Text for analysis.
Mumbai Gets Its First LGBT Taxi Services To Be Launched In India

India gets its first radio taxi services to be chauffeured by the LGBT community in Mumbai. It is expected to start functioning by 2017.

India gets its first radio taxi services to be chauffeured by the LGBT community in Mumbai. It is expected to start functioning by 2017. 

India’s first radio taxi service for the Lesbian Gay Bisexual Transgender (LGBT) community was introduced in Mumbai on January 20. This marked another achievement for the LGBT community in India. Wings Travels and Humsafar Trust initiated this program that will have people from this community ply taxis in the city. According to this program, volunteers will apply for driving license and meanwhile, undergo customer etiquette training.

Mr Kharat, founder-director of Wings Travels and Management (India), said Wings Travels currently operates approximately 5,500 radio taxis in nine cities including Mumbai, Pune, Hyderabad, Bangalore, Chennai, Ahmedabad, Nagpur, and Chandigarh. “We want them to be eventual entrepreneurs and own these vehicles. We want to ensure that the LGBT community in India enjoys the same rights and livelihood opportunities in India as their counterparts in the West,” he said to the media. He also added that while the first five volunteers are trained, they will continue to enroll people from the LGBT community across the country.

India is one of the very few countries in the world that recognizes Hijras as a gender separate from men or women. Though same-sex marriages are not legal in India, the country has had progressed in many such cases lately. The Tamil Nadu state in India was the first state to introduce a transgender welfare policy, according to which, transgender people can access free Sex Reassignment Surgery (SRS) in the Government Hospital; free housing program; various citizenship documents. Tamil Nadu also has a Transgender Welfare Board.

In November 2015, the Madras high court has directed Tamil Nadu Uniformed Services Recruitment Board (TNUSRB) to appoint a transgender, K Prithika Yashini, as sub-inspector of police saying she is entitled to get the job. In the same year, India’s first transgender college principal Manobi Bandopadhyay was appointed in West Bengal in June. These instances has made the community, often separated from the general public, feel secure in their own homeland.

“Her (Manobi Bandopadhyay) appointment will empower and inspire others from the community. It also establishes that everybody, irrespective of their gender, is equal before the law,” said Vice-Chancellor Rattan Lal Hangloo, Kalyani University. These major steps taken by the government has taken not just the community a step forward, but has also changed the perceptive that people had against the LGBT community. It has also encouraged many from the community to come forward and make a mark in the society, and to earn a happy living.

Data excerpt.

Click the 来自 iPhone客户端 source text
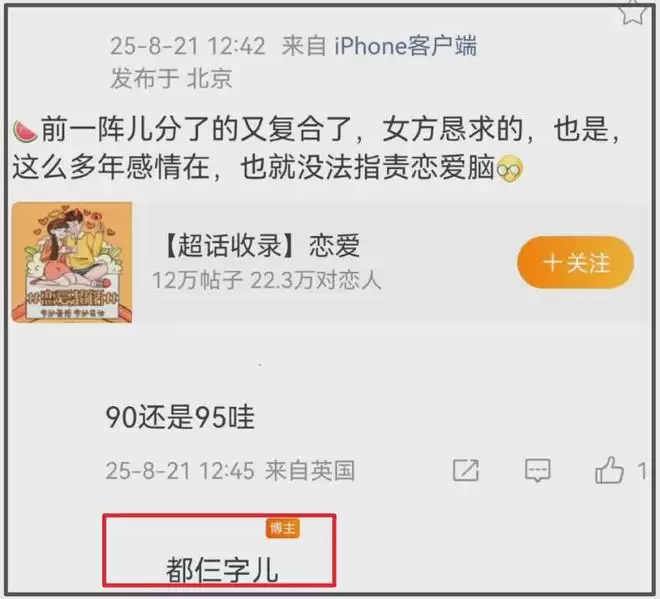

Description of the task.
From the article on Mumbai's LGBT taxi service, extract the passage that begins at the words "India’s first radio" and stops after "customer etiquette training.". The listing above is separate material, unrelated to the article on Mumbai's LGBT taxi service.

Expected output.
India’s first radio taxi service for the Lesbian Gay Bisexual Transgender (LGBT) community was introduced in Mumbai on January 20. This marked another achievement for the LGBT community in India. Wings Travels and Humsafar Trust initiated this program that will have people from this community ply taxis in the city. According to this program, volunteers will apply for driving license and meanwhile, undergo customer etiquette training.